▶ **EXERCISE AIM**: In the data below, one line contains "XML (269, 2223)" and a later one contains "T&C - Privacy Policy (169, 2262)". Print both, with every line between them, exactly and alone.

▶ **INFORMATION**:
BEGIN

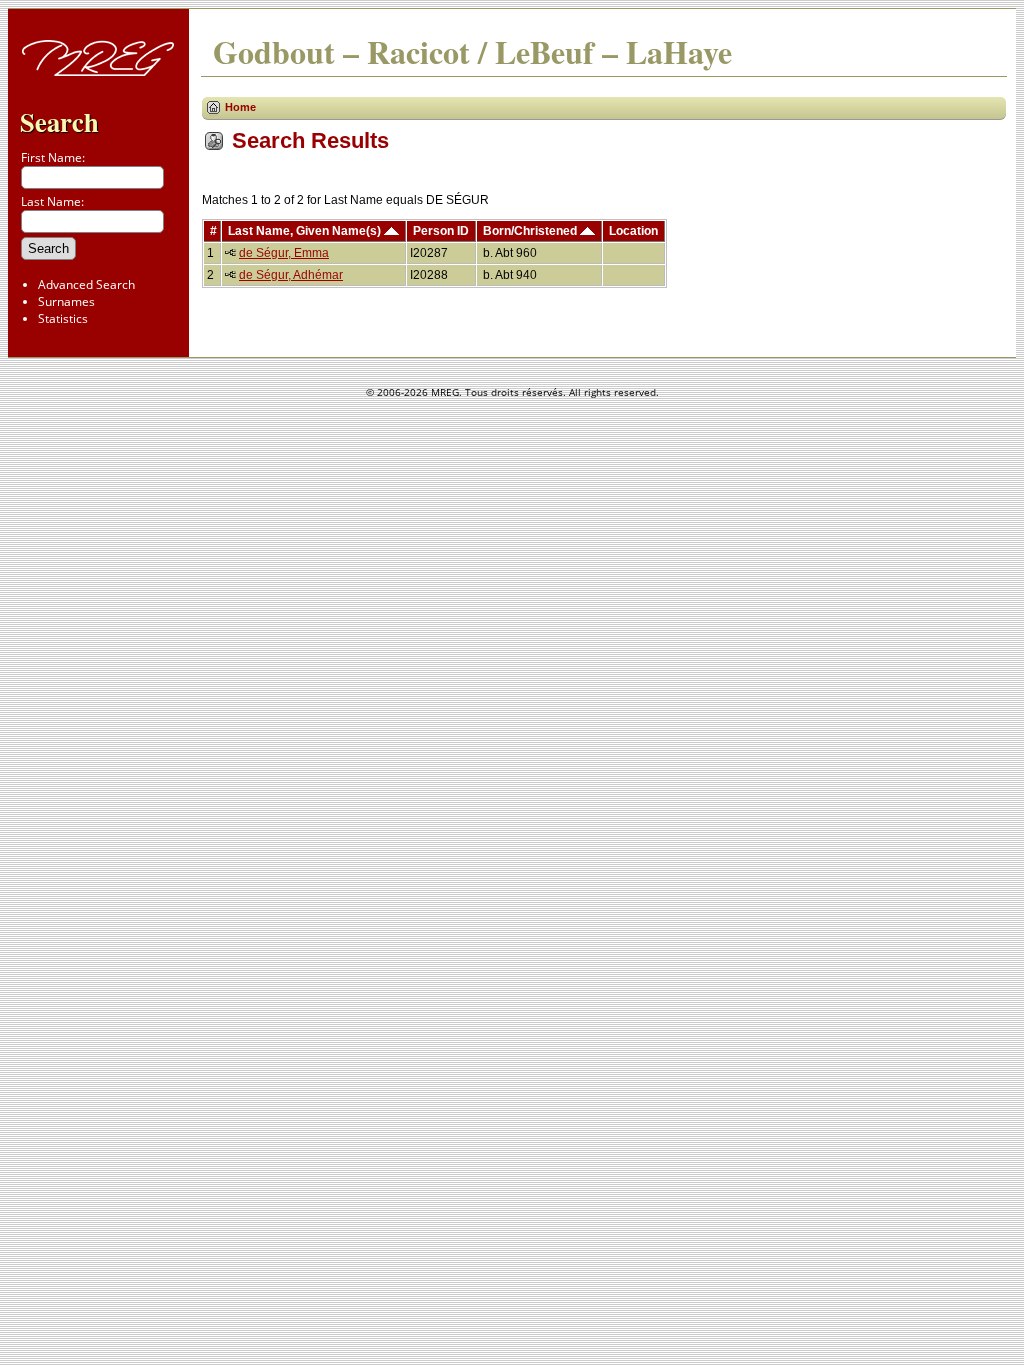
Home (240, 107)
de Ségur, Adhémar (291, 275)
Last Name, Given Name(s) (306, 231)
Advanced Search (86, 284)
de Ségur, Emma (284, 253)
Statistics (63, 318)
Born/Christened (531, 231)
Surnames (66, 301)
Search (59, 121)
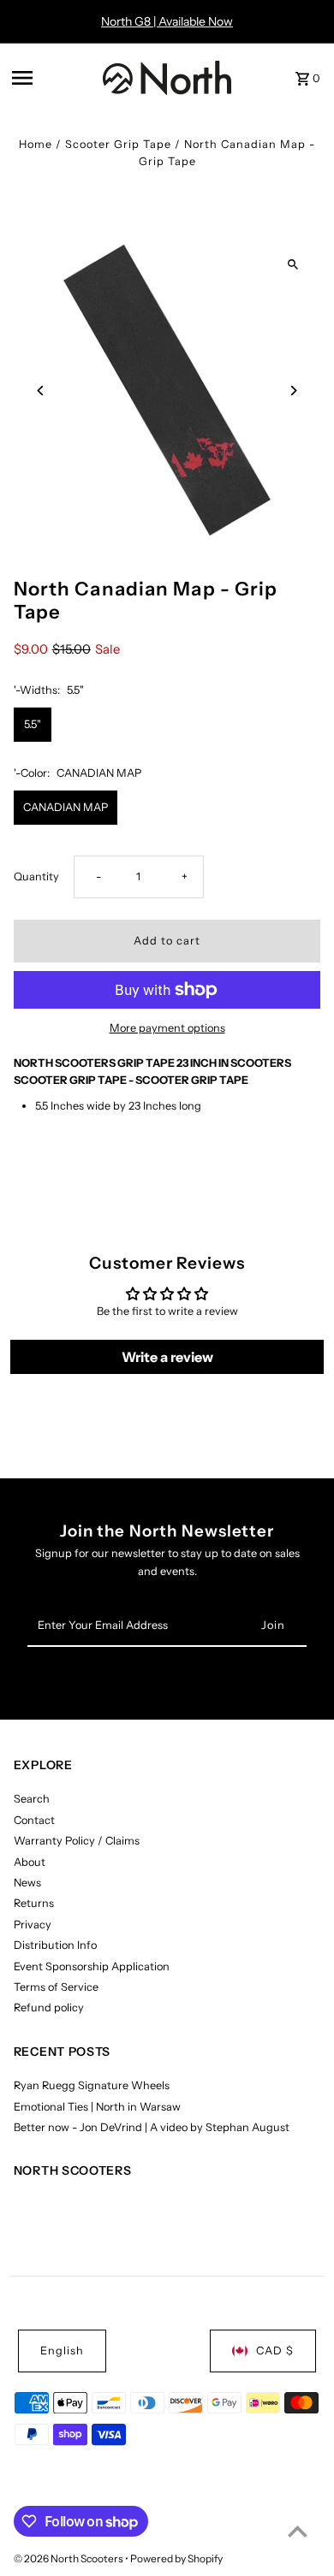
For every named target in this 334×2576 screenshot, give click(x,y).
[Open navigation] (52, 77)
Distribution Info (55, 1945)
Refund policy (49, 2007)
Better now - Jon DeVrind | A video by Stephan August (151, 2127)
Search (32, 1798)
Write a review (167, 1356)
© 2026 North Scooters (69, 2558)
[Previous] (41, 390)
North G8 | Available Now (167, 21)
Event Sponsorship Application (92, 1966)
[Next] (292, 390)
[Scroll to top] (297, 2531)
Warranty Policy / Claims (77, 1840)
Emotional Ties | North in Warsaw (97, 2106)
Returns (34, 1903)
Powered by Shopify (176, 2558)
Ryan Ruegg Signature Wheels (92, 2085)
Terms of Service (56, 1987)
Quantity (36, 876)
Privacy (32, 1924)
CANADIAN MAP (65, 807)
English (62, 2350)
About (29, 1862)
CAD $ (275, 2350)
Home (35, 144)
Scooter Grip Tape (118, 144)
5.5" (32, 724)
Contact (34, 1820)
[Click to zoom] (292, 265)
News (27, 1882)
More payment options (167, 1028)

END
BEGIN

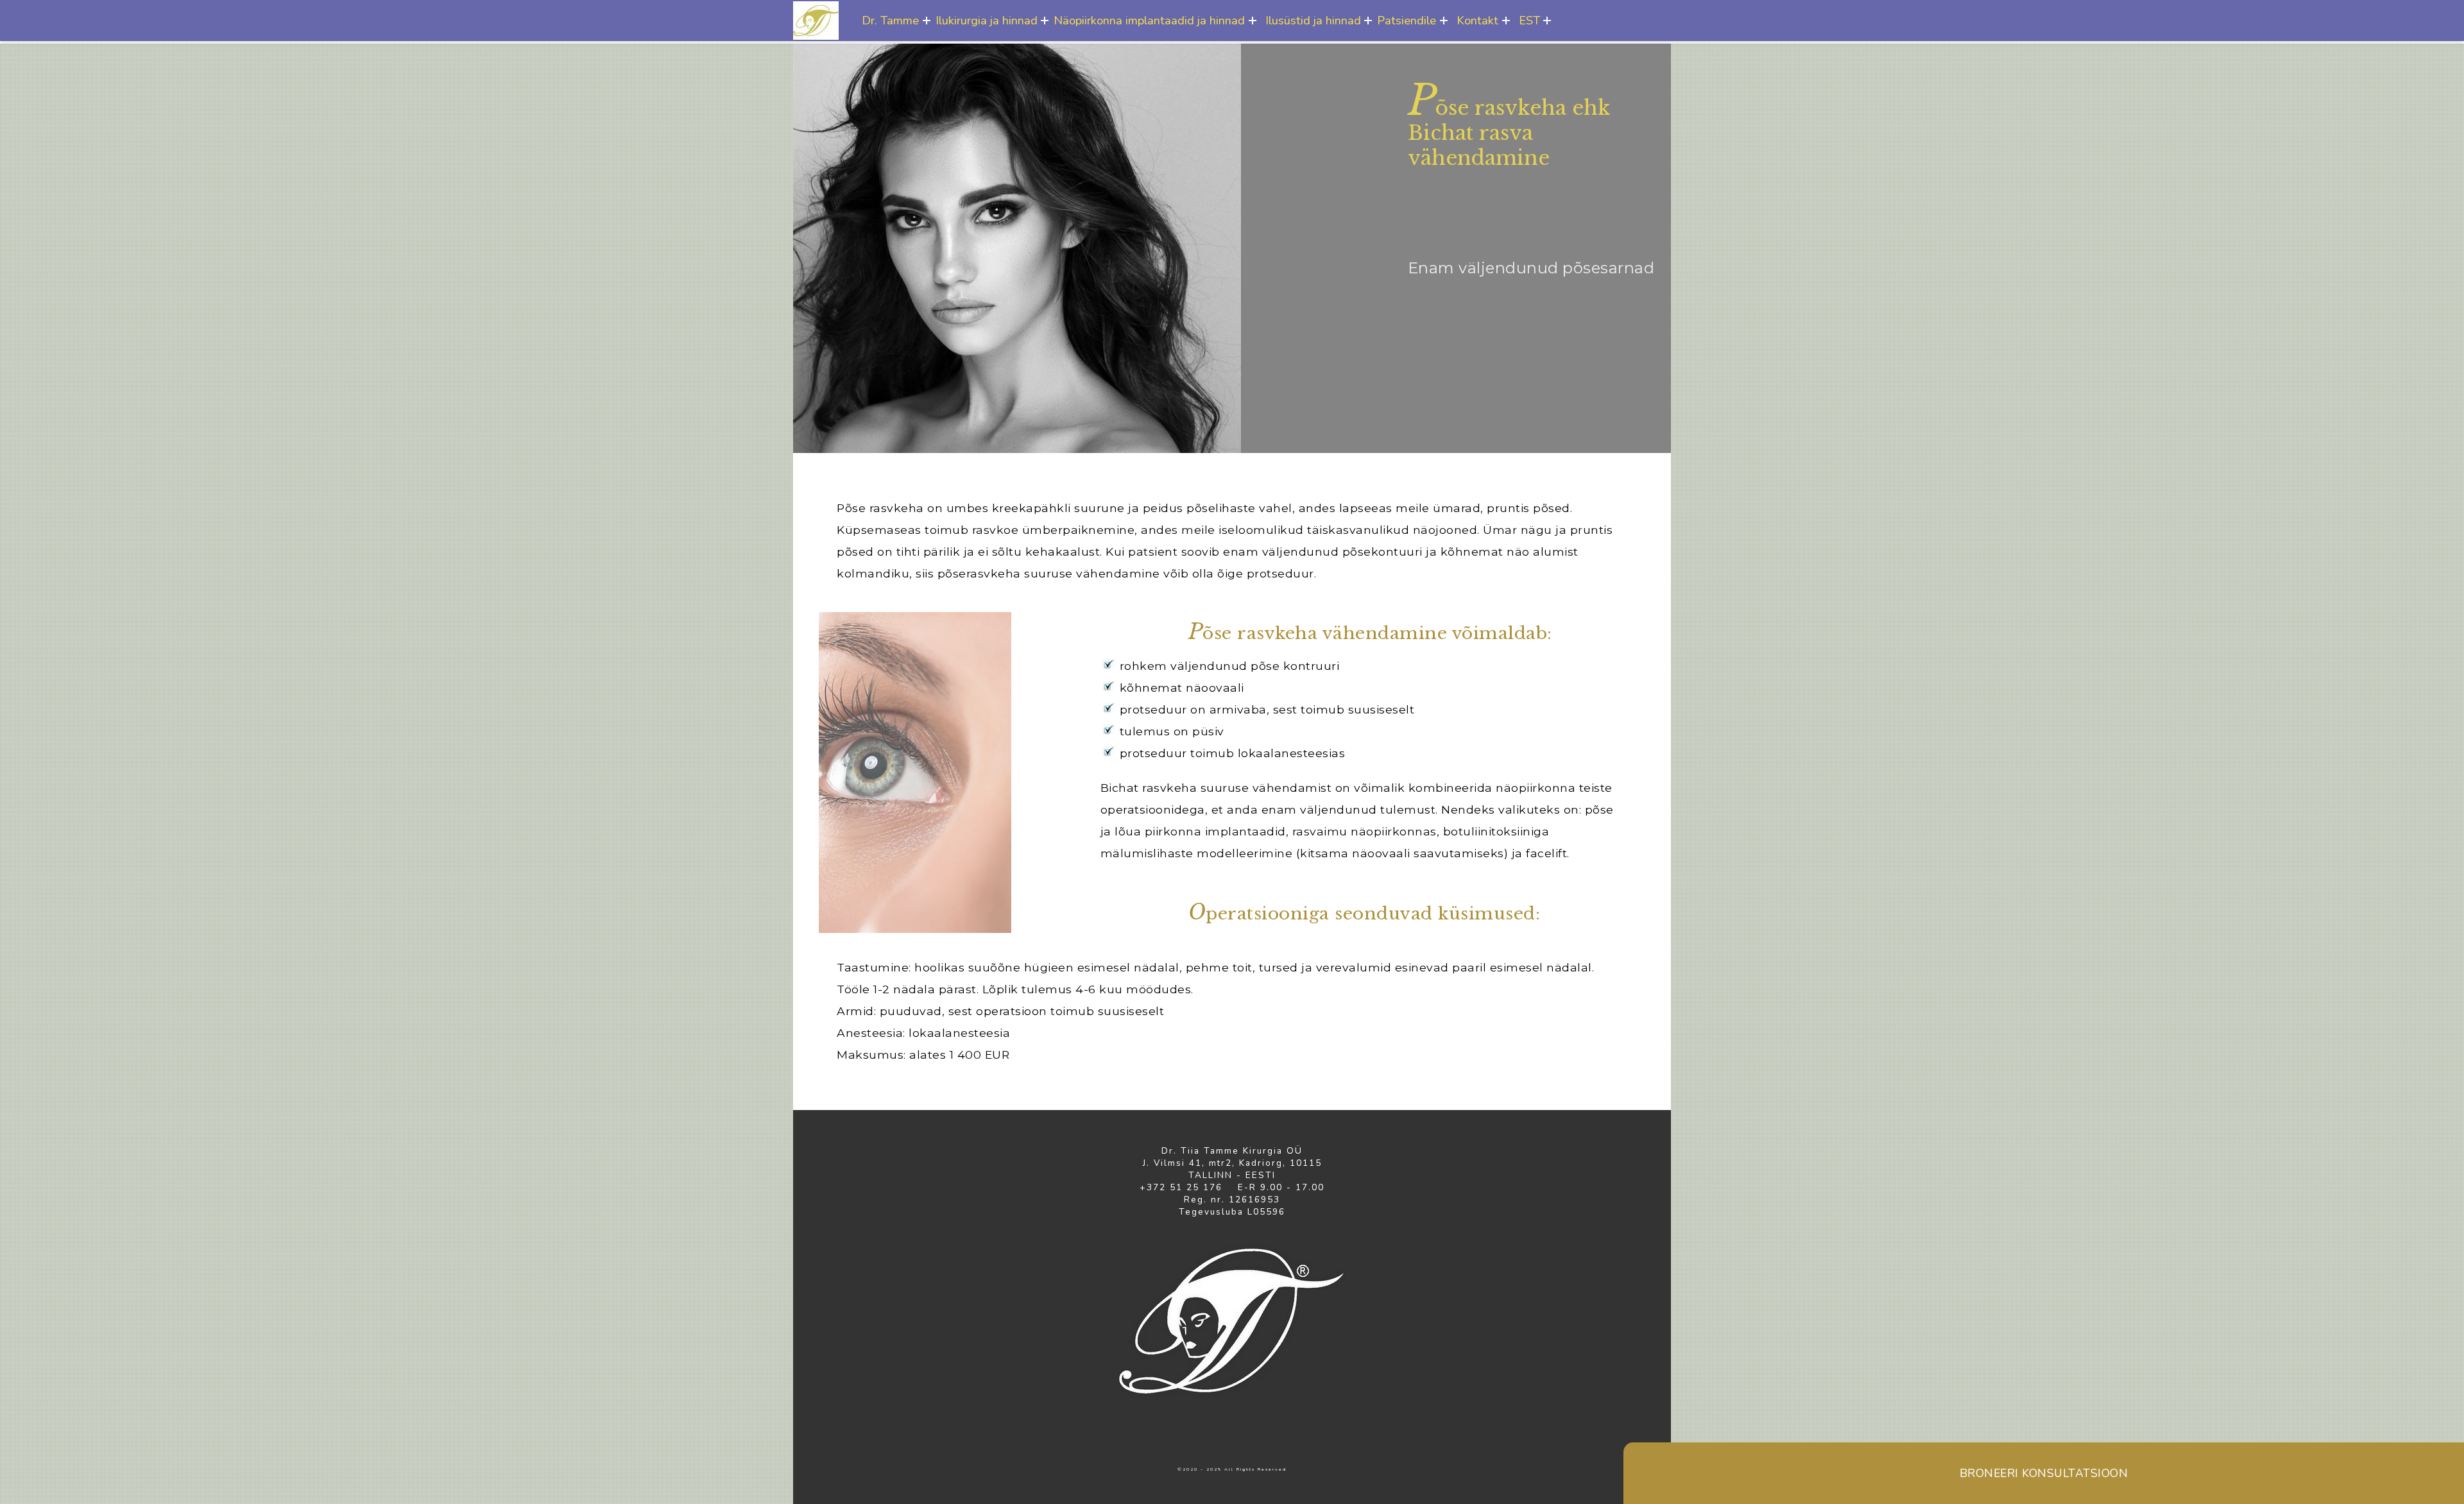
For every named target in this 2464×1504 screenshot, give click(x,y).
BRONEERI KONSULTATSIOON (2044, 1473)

END
BEGIN

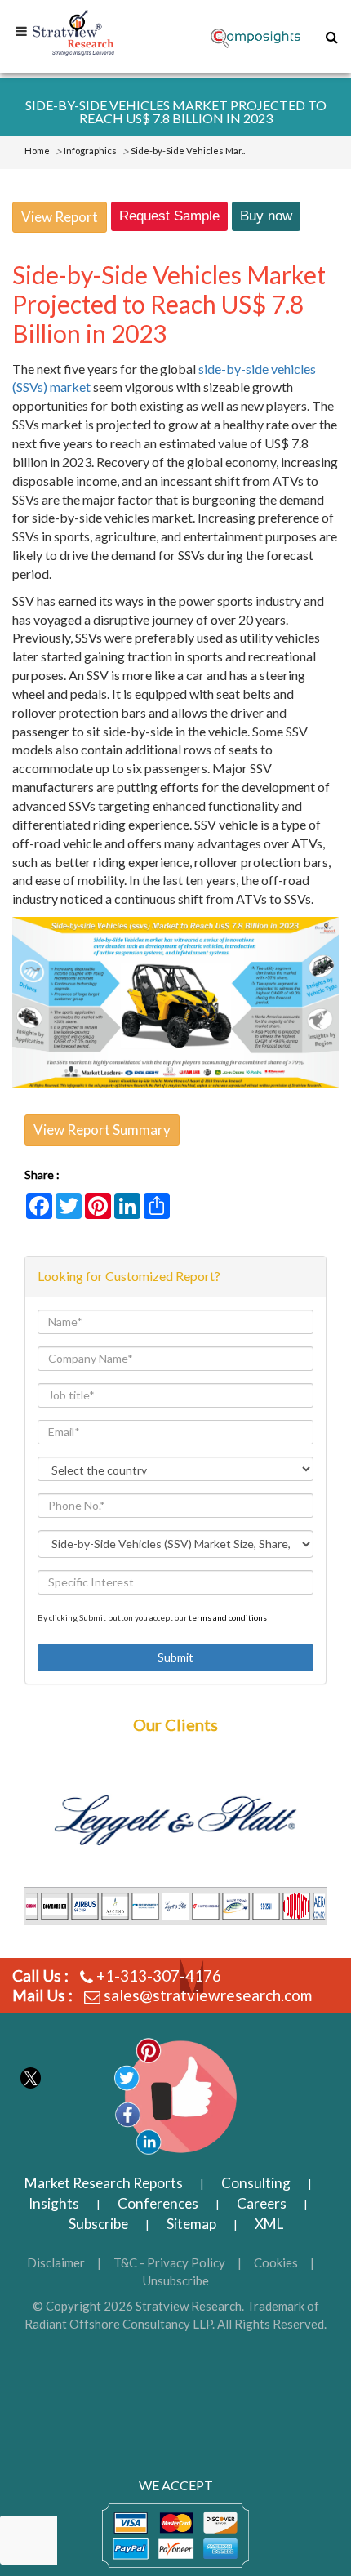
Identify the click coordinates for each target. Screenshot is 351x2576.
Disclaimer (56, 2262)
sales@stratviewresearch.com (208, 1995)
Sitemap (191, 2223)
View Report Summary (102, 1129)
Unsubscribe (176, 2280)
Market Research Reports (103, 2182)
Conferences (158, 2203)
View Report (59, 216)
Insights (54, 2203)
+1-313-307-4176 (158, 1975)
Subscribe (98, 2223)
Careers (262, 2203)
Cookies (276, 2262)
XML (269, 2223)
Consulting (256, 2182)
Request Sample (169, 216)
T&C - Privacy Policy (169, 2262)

END

▶ **EXERCISE OUTPUT**:
XML (269, 2223)
Consulting (256, 2182)
Request Sample (169, 216)
T&C - Privacy Policy (169, 2262)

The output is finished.